Reproduce the material word for word, starting with the line that contains "Click the taskbar search field Cari" and continuing through its final line.

[START]

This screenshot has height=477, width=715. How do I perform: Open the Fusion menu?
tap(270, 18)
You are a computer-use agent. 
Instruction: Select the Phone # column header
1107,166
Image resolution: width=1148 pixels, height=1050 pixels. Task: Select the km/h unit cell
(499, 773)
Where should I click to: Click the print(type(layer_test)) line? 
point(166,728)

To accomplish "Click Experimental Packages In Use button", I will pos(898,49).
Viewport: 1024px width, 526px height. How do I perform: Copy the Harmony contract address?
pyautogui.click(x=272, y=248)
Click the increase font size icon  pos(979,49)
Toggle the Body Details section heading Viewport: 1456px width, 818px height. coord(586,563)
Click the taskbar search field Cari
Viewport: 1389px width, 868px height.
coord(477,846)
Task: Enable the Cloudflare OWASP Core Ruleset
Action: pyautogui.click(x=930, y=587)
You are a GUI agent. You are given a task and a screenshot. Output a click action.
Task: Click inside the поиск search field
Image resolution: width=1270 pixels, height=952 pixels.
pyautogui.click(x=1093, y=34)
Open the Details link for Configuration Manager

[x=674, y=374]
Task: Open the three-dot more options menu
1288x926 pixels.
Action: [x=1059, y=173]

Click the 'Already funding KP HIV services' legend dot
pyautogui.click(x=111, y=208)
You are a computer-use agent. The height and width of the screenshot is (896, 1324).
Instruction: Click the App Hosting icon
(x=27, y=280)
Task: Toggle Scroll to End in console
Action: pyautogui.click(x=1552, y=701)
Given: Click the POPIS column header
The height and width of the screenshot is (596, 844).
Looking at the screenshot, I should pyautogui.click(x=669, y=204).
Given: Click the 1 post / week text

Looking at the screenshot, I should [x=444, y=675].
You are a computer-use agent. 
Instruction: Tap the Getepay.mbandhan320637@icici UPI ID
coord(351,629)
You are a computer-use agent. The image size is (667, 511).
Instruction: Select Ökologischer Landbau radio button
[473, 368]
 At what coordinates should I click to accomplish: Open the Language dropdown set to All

[END]

▶ [Exercise result]
Click the taskbar search field Cari
Viewport: 1389px width, 868px height.
coord(477,846)
Task: Enable the Cloudflare OWASP Core Ruleset
Action: pyautogui.click(x=930, y=587)
You are a GUI agent. You are given a task and a screenshot. Output a click action.
Task: Click inside the поиск search field
Image resolution: width=1270 pixels, height=952 pixels.
pyautogui.click(x=1093, y=34)
Open the Details link for Configuration Manager

[x=674, y=374]
Task: Open the three-dot more options menu
1288x926 pixels.
Action: [x=1059, y=173]

Click the 'Already funding KP HIV services' legend dot
pyautogui.click(x=111, y=208)
You are a computer-use agent. The height and width of the screenshot is (896, 1324).
Instruction: Click the App Hosting icon
(x=27, y=280)
Task: Toggle Scroll to End in console
Action: pyautogui.click(x=1552, y=701)
Given: Click the POPIS column header
The height and width of the screenshot is (596, 844).
Looking at the screenshot, I should pyautogui.click(x=669, y=204).
Given: Click the 1 post / week text

Looking at the screenshot, I should [x=444, y=675].
You are a computer-use agent. 
Instruction: Tap the Getepay.mbandhan320637@icici UPI ID
coord(351,629)
You are a computer-use agent. The image size is (667, 511).
Instruction: Select Ökologischer Landbau radio button
[473, 368]
 At what coordinates should I click to accomplish: Open the Language dropdown set to All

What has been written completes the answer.